Typosquatting: An Invesstment in Stoopidity
In recent weeks, both Google and Yahoo have come under public scrutiny for profiting from a practice known as typosquatting. A clever way for publishers and advertisers to capitalize on spelling-impaired web users, typosquatting is the parking of a domain name spelled a few characters differently than a major branded site, as in “Goggle.com”.
Once considered amateurish and ineffective, typosquatting has refined its tactics, enticed the big name ad networks, and become a lucrative stream of emarketing in its own right. Yet as the practice grows in prominence, it raises more and more concerns over trademark infringement and the intentional misleading of web users.
According to recent estimates, about 15 percent of all web traffic originates from users typing directly in to the URL box. As there is obviously no such thing as a spell check for URLs (to date), a good deal of hastily or ignorantly typed addresses are inaccurate. Instead of returning to a dead-end “404 File Not Found” page, these sites started to get bought out and filled with ads relevant to the product or service of the site being emulated.
It didn’t take long for the major ad networks like Google to get in on the profits and start selling inventory to countless typosquatting sites. Operators soon developed programs to devise thousands of misspellings for a given site, register them as domains, and park them on a trial basis to find which provided the most erroneous landings.
Typosquatters have since thought of just about everything. Commas next to periods, phonetic misspellings, abandoned brand names or campaigns, and interchanged address suffixes (such as .com for .org) are all effective strategies.
With the sophistication of typosquatting inevitably came the backlash of the major brands, who justifiably claim the sites make a profit off their names and detract from traffic to their own sites. While they’ve tried a number of methods to combat the practice, such as filing lawsuits and buying out misspelled domains of their own, they have yet to formally define typosquatting as a legal infringement. There is no doubt that typosquatting negatively affects the sites which it parrots to some extent, but determining exactly what constitutes trademark infringement in a web URL is a very subjective matter.
A more legally debatable question at this time is whether or not the sites do more help than they cause harm to the users who find them. In most cases, users will quickly realize their mistake and not think they are actually on the page they intended to visit. And frequently, they are led to sites which can help them find what they need, if not the actual site they attempted to type in.
Yet fundamentally, typosquatting intends to mislead users by utilizing an advance understanding of what they are looking for. On top of that, they frequently transport surfers to sites with pornographic, gambling-related, or otherwise questionable content, an interaction which can incidentally detract from their identification with the brand in question.

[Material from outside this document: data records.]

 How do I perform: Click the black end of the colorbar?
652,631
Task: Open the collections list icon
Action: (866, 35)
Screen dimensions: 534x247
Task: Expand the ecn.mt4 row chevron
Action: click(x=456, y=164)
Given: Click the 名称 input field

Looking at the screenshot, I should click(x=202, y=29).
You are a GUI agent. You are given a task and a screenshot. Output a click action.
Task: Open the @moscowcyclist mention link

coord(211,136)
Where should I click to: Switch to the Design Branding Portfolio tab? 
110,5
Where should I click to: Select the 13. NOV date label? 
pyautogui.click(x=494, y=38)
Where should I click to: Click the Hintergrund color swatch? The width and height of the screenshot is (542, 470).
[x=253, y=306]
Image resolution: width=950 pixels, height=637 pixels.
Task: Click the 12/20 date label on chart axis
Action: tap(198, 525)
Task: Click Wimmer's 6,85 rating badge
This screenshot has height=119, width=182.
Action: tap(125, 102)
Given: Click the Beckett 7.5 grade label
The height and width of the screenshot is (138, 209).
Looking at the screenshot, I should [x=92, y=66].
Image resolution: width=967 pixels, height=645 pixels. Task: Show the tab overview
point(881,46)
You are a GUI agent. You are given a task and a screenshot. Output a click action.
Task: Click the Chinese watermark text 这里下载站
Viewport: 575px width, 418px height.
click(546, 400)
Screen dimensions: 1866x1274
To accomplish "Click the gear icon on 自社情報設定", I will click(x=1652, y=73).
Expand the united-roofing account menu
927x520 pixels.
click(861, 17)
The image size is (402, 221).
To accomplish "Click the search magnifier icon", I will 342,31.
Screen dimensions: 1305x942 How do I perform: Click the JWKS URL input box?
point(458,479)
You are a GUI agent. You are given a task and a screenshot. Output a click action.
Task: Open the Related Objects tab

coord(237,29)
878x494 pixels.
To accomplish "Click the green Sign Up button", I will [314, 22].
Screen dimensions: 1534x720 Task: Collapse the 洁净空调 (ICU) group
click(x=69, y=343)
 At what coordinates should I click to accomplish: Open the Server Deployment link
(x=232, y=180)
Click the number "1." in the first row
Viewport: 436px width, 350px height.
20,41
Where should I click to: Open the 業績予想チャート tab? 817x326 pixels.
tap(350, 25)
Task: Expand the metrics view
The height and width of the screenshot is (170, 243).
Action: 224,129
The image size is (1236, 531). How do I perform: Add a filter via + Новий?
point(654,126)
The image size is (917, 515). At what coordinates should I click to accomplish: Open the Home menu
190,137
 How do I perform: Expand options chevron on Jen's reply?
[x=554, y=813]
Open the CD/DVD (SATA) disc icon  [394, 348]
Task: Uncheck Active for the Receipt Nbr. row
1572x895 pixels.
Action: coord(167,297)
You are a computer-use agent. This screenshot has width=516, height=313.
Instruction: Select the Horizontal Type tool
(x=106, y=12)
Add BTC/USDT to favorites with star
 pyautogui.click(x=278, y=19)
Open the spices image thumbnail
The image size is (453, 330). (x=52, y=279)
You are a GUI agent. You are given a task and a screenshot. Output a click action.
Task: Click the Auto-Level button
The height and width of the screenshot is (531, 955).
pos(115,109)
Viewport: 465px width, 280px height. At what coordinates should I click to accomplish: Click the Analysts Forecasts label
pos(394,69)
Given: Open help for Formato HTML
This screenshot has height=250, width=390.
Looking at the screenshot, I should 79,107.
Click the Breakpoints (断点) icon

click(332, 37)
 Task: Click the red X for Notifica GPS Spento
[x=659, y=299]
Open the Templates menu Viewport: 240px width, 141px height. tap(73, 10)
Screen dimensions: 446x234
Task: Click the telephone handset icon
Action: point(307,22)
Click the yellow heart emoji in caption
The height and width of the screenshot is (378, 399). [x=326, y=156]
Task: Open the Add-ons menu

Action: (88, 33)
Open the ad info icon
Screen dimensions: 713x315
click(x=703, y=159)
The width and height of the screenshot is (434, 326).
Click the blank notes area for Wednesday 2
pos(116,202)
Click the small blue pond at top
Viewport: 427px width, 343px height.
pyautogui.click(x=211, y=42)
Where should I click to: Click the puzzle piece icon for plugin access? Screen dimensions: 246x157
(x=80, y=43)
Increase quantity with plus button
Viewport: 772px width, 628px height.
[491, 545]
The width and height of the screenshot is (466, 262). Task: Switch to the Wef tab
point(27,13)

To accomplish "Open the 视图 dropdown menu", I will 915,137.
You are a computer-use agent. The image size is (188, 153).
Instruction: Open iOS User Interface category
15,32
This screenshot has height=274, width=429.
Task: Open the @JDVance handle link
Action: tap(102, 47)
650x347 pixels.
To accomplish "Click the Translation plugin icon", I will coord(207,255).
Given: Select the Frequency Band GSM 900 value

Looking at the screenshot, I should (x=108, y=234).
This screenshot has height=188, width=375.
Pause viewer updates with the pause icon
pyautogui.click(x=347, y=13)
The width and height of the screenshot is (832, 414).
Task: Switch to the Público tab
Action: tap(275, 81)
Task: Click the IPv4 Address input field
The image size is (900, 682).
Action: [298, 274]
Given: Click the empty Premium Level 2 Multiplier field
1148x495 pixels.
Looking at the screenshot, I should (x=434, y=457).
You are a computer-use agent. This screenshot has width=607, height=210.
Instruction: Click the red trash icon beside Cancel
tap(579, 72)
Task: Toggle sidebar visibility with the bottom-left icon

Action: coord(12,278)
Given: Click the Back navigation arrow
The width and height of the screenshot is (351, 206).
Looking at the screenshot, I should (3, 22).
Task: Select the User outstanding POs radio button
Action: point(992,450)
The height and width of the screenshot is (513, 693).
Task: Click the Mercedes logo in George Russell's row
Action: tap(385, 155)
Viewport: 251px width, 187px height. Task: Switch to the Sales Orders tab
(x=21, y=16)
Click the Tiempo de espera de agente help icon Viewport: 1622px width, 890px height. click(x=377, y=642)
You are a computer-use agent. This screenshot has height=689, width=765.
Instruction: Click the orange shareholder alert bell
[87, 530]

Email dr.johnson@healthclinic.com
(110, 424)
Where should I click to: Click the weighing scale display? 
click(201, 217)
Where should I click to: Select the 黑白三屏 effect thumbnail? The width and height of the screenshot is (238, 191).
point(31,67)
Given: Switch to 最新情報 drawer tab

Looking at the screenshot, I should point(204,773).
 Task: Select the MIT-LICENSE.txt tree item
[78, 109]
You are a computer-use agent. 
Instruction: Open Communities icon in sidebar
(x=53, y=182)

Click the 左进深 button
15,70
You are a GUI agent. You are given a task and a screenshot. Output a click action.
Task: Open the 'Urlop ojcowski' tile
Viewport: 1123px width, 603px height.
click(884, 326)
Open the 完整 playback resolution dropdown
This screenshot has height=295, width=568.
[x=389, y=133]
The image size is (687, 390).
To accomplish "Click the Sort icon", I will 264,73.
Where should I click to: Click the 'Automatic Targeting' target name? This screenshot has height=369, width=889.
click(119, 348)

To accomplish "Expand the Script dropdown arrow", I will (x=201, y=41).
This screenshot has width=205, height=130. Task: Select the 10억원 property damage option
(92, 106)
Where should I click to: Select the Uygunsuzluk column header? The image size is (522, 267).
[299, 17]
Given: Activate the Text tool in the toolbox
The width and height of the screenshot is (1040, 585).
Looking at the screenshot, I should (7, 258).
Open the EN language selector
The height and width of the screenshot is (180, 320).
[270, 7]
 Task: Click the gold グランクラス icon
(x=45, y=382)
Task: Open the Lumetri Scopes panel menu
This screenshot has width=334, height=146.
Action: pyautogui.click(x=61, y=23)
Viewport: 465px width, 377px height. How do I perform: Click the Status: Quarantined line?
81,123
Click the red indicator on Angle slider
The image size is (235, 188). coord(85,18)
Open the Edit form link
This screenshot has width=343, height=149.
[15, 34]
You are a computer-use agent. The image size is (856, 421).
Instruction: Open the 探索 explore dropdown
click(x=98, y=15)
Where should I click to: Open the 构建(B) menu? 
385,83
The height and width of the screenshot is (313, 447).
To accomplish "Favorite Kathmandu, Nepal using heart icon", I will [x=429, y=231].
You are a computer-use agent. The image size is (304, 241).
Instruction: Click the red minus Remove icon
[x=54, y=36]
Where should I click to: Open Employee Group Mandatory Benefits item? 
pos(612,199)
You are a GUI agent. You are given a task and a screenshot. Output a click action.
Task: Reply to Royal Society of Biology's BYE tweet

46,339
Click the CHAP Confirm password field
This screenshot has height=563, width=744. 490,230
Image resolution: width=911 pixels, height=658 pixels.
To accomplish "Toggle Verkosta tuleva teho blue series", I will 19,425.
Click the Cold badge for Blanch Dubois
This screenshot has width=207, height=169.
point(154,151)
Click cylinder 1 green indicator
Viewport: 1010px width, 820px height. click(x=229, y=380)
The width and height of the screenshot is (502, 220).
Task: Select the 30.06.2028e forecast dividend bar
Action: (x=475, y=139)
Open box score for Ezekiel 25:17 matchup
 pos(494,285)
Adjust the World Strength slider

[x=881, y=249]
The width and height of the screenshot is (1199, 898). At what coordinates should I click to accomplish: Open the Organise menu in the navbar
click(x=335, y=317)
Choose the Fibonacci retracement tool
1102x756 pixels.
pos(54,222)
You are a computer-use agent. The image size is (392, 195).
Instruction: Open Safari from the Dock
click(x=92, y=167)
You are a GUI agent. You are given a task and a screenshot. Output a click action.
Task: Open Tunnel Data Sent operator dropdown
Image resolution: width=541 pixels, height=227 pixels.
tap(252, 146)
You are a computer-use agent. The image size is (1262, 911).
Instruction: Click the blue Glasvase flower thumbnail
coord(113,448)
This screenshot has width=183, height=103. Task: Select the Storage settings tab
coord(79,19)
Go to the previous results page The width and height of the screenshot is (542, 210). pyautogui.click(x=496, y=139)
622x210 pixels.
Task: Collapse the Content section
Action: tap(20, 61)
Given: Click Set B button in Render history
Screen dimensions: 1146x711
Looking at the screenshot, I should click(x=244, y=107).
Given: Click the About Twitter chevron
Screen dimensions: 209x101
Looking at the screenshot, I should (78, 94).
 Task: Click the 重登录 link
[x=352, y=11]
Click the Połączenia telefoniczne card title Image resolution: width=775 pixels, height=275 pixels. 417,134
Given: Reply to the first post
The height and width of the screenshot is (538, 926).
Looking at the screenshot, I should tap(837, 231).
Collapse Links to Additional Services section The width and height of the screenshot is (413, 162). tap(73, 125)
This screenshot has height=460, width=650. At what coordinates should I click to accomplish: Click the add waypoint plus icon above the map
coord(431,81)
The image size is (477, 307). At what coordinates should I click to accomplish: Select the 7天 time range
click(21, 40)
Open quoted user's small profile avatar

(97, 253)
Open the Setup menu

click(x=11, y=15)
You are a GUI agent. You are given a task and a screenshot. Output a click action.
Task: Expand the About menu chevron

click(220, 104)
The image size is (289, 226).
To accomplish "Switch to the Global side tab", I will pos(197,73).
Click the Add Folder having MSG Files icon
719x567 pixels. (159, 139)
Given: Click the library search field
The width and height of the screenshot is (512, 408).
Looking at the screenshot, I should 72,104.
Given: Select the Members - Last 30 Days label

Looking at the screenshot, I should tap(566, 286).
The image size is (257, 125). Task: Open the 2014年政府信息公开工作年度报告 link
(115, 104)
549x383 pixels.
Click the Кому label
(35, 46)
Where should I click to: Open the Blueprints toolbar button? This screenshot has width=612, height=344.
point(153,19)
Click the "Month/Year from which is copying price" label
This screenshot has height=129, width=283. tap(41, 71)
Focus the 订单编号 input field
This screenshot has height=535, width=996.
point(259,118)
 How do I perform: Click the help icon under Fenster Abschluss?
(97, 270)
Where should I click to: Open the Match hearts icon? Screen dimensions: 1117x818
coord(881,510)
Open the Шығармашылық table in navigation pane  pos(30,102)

Regardless, typosquatting has gained the most valuable currency that exists on the Internet: the support of Google, Yahoo, and MSN. In addition to supplying ad inventory for these sites, the giants have attempted to extend the reach of their search engines by claiming misspelled sites for themselves. Internet Explorer users, for example, are by default greeted with an MSN search box any time they stumble onto a site that is not registered to anyone.
As long as idiocy rages on the Internet, and as long as major companies try to profit from it, typosquatting will continue to be a viable marketing avenue in the online space.